Thursday, October 4, 2018

Modest Request for Help

I have been battling my fading brain to write a program to convert a CSV file into something Microsoft Access can import.  With enough time, I can do it myself.  But I have final edits due for a Southern Illinois University Law Journal article in the next couple of days, and another to write for a symposium in January.  I also need to start preparing first semester American History for spring.

The CSV has a number of columns with a header row.  The first column are MM/DD/YYYY dates.  In some cases YYYY only or MM/YYYY.  These need to turn into three columns, month, date, year.  Where missing a month or date, substitute a zero. The second column is a year number only and can be discarded.  A later column is: "if firearm, type."  This field may contain one or more comma separated types: shotgun, musket, pistol, rifle.  These two columns need to become "firearm (unidentified)" "shotgun" (which includes musket), "rifle" and "pistol".  Everything else remains the same.  All other fields are either text or numbers (usually indicating that a particular class of weapon was used in this mass murder).
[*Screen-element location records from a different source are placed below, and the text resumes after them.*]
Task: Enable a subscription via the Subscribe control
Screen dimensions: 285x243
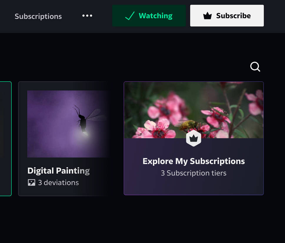Action: [227, 15]
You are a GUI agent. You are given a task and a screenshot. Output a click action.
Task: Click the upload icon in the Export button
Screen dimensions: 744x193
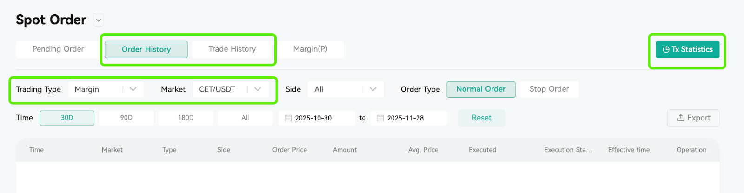pyautogui.click(x=680, y=118)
If you can help, I think you can see why this data is so important.

4 comments:

Tim Henderson said...

I can help. Do you just need the file converted, or do you need the program (or script) itself so you can use it on other data sets? I can do either. My email is thenders1966@gmail.com. (I've helped out before on a couple of your other projects.)

Paul Sand said...

Clayton, would a Perl solution work for you? (I think you've mentioned having Linux around.)
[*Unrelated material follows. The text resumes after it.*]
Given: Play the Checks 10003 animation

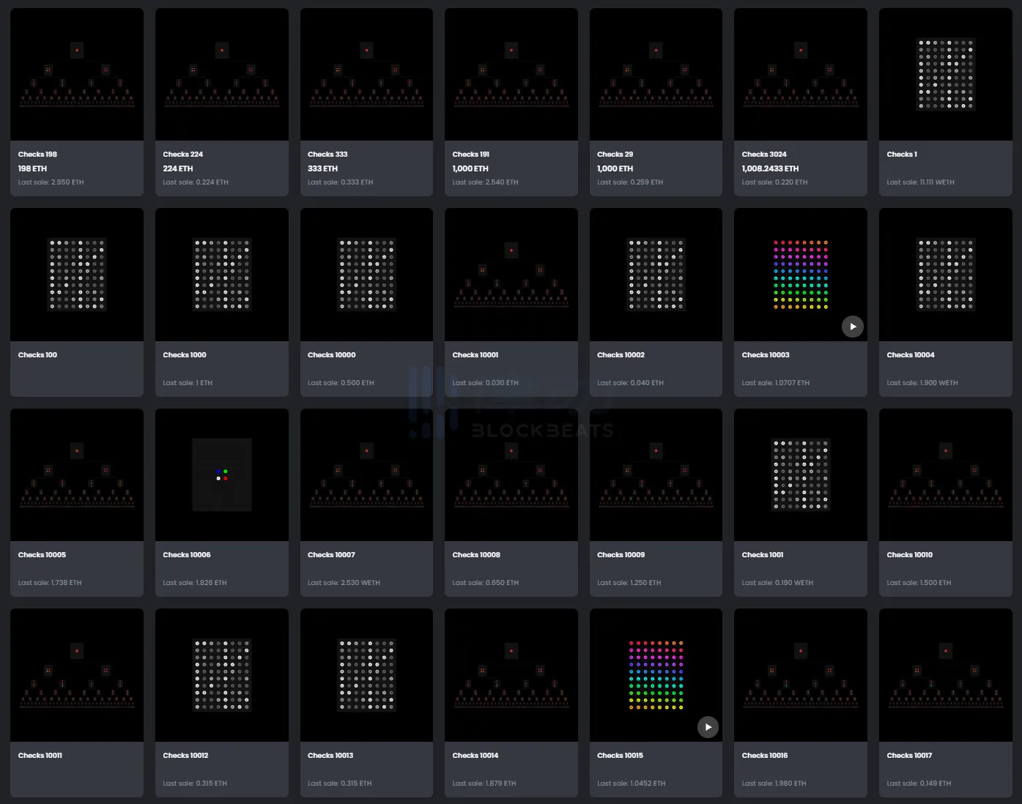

If so, could you clarify what you mean by "these two columns"? The preceding sentences only refer to a single column.

If you would prefer to take this off-blog, please feel free to e-mail: sand.paul@gmail.com

Rusty Miller said...

Clayton,

You might want to give DataWrangler a try. It is a tool developed at Stanford University, and is intended to help with data cleaning and transformation. The developers have moved on to a newer, commercial version, but their free tool may be of use to you.
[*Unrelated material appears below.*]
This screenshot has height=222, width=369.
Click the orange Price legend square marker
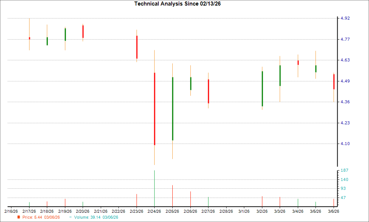coord(18,217)
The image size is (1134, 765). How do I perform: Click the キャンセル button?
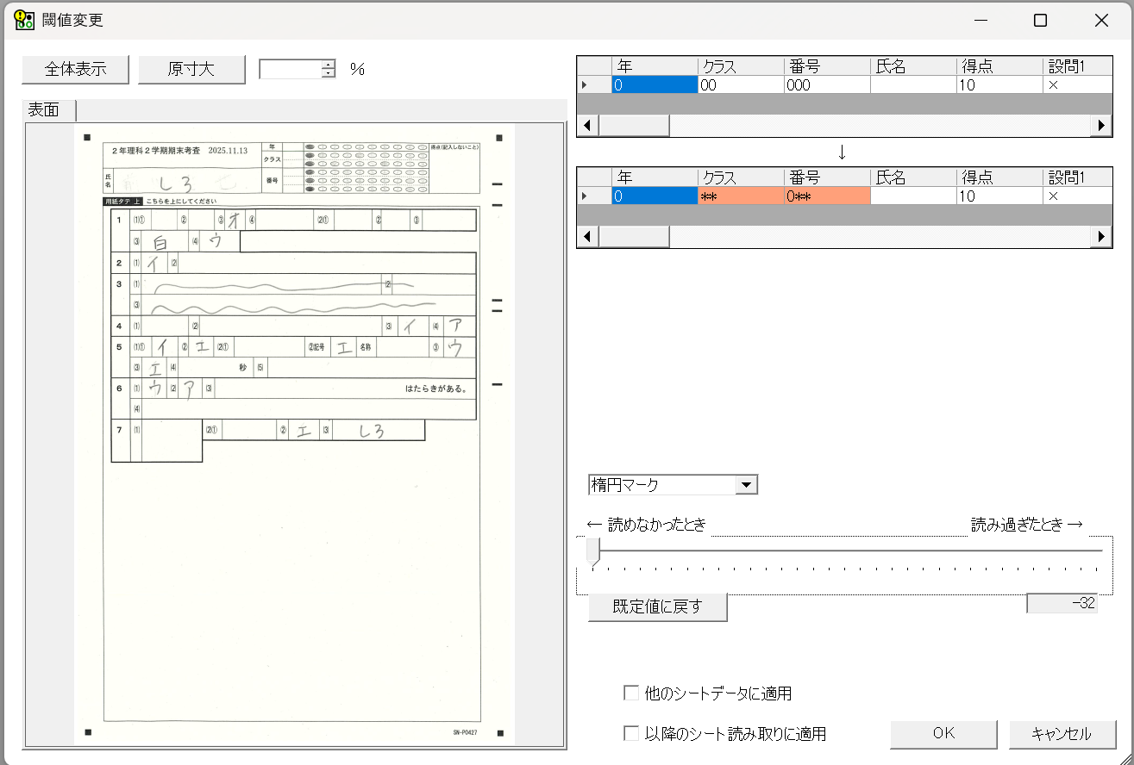pos(1062,734)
http://vis.stanford.edu/wrangler/

Cheers,
Rusty Miller

coderpunk said...

Is the output format for Access also CSV? If so this shouldn't be too hard to do.

Can you post examples of the input and of some of your desired output (preferably an example of each of the possible input variations).

This should be fairly straightforward to write in Python, which has a csv module for importing and exporting.

You say one of the fields is a list of comma separated types. How are these expressed in the original csv, are they quoted so that they end up in one csv 'field'?